> TASK OBJECTIVE
From the line with "Task: Open the CAR Group Ltd row" through the last line of the records below, both ends included, transcribe only those lines, exactly, and omit the pictures.

> EXTRACTED DATA
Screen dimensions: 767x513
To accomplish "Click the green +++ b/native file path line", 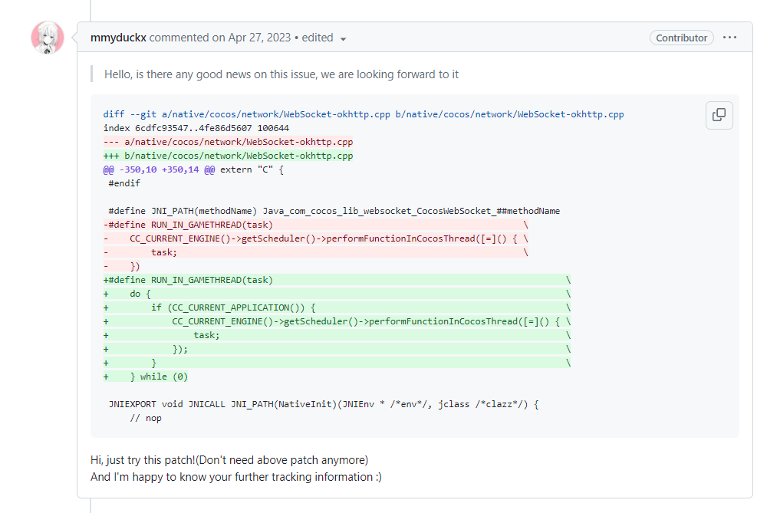I will coord(229,156).
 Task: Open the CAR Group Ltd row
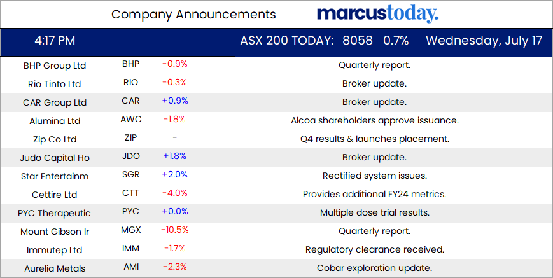pyautogui.click(x=55, y=102)
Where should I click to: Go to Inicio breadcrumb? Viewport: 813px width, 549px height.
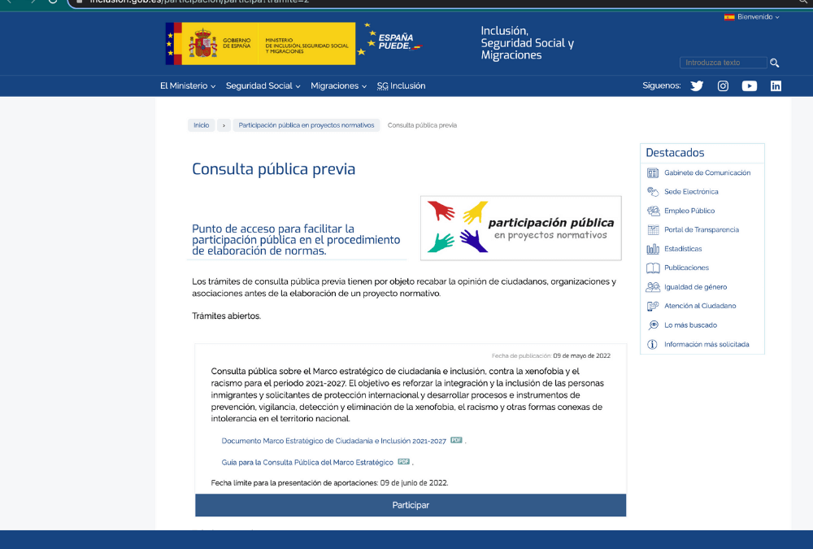(201, 125)
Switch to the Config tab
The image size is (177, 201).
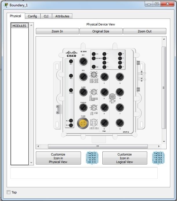(32, 16)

> EXPECTED OUTPUT
 Task: Open the CAR Group Ltd row
pyautogui.click(x=55, y=102)
Where should I click to: Go to Inicio breadcrumb? Viewport: 813px width, 549px height.
(201, 125)
Switch to the Config tab
The image size is (177, 201).
(32, 16)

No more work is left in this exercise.